Have you ever been in a courtroom with a judge that delivers his/ her verdict with a resounding bang on the desk with a gavel? That’s how I think of my great aunt, Marilyn Cheatham-Darby. Not only was she the matriarch of my family, but she was also a counselor, advisor, comedian, and Get-The-Job done person. She definitely took care of business. As a child, every summer was spent in California with Auntie and her family. We would have so much fun laughing, going places, and just enjoying family. Auntie Marilyn was like the family switchboard lady at the telephone company. She had every family member’s number and kept in contact with them. She also introduced us to relatives that we had not known.
She was definitely the glue that held our family together.
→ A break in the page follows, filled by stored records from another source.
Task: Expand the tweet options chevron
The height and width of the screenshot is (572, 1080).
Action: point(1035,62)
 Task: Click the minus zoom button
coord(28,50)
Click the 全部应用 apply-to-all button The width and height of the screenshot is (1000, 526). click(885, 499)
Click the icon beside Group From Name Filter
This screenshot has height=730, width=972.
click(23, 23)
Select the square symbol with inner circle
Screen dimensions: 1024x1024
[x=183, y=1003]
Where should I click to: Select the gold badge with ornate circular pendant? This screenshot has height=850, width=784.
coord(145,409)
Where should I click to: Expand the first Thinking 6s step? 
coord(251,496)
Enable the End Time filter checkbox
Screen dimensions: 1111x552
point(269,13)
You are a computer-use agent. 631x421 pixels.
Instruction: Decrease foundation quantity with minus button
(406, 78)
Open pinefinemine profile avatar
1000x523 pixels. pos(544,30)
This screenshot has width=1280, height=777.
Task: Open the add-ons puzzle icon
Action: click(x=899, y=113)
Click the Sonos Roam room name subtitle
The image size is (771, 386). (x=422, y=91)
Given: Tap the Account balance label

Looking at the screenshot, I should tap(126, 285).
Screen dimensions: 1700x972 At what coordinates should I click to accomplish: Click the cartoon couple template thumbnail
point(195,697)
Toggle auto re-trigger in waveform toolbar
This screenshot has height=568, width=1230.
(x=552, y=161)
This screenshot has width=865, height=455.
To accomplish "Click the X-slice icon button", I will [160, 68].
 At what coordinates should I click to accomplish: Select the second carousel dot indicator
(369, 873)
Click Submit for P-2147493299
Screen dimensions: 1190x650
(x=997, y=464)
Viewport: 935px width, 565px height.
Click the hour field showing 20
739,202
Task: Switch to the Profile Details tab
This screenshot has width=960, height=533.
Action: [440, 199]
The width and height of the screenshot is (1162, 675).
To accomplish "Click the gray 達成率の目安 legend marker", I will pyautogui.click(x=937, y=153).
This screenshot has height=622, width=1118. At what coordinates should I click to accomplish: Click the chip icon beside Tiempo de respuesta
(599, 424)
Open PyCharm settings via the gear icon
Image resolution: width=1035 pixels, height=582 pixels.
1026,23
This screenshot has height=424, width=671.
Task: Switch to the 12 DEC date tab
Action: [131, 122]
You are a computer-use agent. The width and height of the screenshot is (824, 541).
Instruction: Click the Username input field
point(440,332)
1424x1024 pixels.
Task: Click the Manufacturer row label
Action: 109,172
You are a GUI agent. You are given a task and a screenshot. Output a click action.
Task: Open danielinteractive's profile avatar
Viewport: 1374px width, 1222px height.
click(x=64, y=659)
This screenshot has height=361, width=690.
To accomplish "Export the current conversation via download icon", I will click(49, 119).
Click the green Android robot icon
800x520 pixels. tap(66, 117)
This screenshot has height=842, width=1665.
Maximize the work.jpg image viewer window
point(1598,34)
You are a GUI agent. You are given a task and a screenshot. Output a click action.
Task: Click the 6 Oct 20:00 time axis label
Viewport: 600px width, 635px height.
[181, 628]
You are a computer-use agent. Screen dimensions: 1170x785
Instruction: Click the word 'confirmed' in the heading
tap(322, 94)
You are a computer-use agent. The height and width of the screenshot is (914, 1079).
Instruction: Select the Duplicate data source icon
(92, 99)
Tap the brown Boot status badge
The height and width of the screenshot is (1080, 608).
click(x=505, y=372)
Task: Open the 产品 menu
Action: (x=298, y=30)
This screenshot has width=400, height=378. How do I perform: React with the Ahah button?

Tuesday, February 14, 2017

The Conundrum of Edwin Johnson


According to Winston dictionary, a conundrum is a riddle or puzzle.

My paternal family has always had questions about our ancestor Edwin Johnson. Now, Edwin is the elusive father of my grandfather, Charles Johnson. You see grandpa didn’t have fond memories of his father because Edwin fled from Kinloch, Missouri when my grandpa was just ten years old in 1925 or around that time. Victoria, Edwin’s wife, was left to raise five children by herself.
Edwin Johnson was born between 1877 and 1879, according to census records. He married Victoria Leonard in Ashley County, Arkansas on December 23, 1914. In 1915 their first son Charles was born and in 1918 their first daughter Eddie Mae was born.
In 1918 in Arkansas the Elaine Race Riots were going on. This was a very violent event with hundreds of blacks being killed. It could During this time, Edwin and his pregnant wife move the family to El Centro, California. It could be a possibility that Edwin and his family fled from Arkansas because of these race riots It was in El Centro, CA that Victoria gave birth to Lloyd in 1920.
The Johnson family did not stay long in California because by 1921 they were living in Tulsa, Oklahoma. According to the city directory , Edwin and his family lived at 109 North Maybell Avenue. Victoria was a stenographer and Edwin was a barber.  My grandfather, Charles, remembers there being an earthquake that split the sidewalk in Tulsa. In 1921, Victoria gave birth to another son, Jules. Unfortunately, in 1921 in Tulsa there were race riots, so maybe Edwin and Victoria moved their family back to California for safety. In 1922 in Blythe, CA, their fourth son, Abraham was born.
 A year after the move to California, Edwin and Victoria moved the family to Kinloch, Missouri. In Kinloch, Victoria had another daughter named Sallie in 1924.  A year later, Victoria and Edwin divorced. After the divorce, Edwin left his family in Kinloch, MO and went to an unknown location. Here is where the mystery of Edwin gets interesting.
There are three stories circulating in the family as to why Edwin fled Kinloch, MO:
#1- Edwin got into a bar fight and thought he killed a white man. So he ran.
#2- Edwin and two other guys from Kinloch made a deal that they were going to leave their families and start a business in another state. Well, the other two guys backed out of the deal at the last minute, leaving Edwin. I guess he was pretty determined to leave because HE DID.
#3- Edwin got into an argument with another man over a woman. He got his pistol and shot the man in anger. Then he ran.
All three stories bring up the question: Where did he run to?
Some family members think he might have gone back home to Arkansas and others think San Francisco or Imperial, California.

EDWIN JOHNSON IS JUST A GENEALOGICAL CONUNDRUM AND  BRICKWALL!!!!! WHAT A RIDDLE!!!